Task description: In the news excerpt below, what bill number is given for the Right to Contraception Act?

Excerpt:

------------------------

Speaker of the House Nancy Pelosi, D-Calif., holds an event with Democratic women House members and advocates for reproductive freedom ahead of the vote on the Right to Contraception Act, at the Capitol in Washington, Wednesday, July 20, 2022.

J. Scott Applewhite, Associated Press

The U.S. House is expected to vote this week on a bill that would guarantee the statutory right to access contraception.

The Right to Contraception Act, HR8373, would “protect a person’s ability to access contraceptives and to engage in contraception, and to protect a health care provider’s ability to provide contraceptives, contraception, and information related to contraception.”

The House voted Tuesday to protect same-sex marriage, but that measure may face hurdles in the Senate.

According to The Washington Post, “The two bills — and Democrats’ urgency in moving them — are the direct result of the Supreme Court’s decision to overturn Roe v. Wade last month. In his concurrence with that decision, Supreme Court Justice Clarence Thomas wrote that the high court should also examine previous rulings that legalized the right for married couples to buy and use contraception without government restriction (Griswold v. Connecticut), same-sex relationships (Lawrence v. Texas) and marriage equality (Obergefell v. Hodges).”

------------------------

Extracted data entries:
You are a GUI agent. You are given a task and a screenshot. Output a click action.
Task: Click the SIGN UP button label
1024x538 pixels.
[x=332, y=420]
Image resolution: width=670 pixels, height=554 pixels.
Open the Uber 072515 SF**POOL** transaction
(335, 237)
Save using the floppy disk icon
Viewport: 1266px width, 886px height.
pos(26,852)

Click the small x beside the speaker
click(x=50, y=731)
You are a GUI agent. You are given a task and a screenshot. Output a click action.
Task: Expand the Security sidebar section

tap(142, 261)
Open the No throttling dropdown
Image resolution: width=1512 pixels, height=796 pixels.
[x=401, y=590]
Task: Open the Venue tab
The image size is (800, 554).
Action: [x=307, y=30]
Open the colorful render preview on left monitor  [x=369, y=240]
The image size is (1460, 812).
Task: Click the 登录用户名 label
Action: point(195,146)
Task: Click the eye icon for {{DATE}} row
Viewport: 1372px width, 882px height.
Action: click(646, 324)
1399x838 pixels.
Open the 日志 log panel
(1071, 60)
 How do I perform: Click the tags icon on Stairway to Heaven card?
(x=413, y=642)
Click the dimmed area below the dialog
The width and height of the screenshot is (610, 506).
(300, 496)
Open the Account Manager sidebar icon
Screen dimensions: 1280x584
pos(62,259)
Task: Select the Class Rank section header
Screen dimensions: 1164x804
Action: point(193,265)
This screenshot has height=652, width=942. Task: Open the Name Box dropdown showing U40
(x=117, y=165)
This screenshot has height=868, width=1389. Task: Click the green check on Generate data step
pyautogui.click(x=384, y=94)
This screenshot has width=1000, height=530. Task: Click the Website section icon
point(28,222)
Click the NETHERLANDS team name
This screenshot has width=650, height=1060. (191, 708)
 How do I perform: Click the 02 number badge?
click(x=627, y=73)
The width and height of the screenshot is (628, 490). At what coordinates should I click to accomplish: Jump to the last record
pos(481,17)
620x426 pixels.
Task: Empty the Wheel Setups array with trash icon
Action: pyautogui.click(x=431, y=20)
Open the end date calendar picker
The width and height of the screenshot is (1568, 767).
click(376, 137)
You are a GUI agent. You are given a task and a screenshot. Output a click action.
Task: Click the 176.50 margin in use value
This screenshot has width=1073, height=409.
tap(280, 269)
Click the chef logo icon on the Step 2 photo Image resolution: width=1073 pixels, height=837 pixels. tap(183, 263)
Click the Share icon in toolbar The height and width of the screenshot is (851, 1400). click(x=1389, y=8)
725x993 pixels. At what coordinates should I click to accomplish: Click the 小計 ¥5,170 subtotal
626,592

------------------------

Final answer: HR8373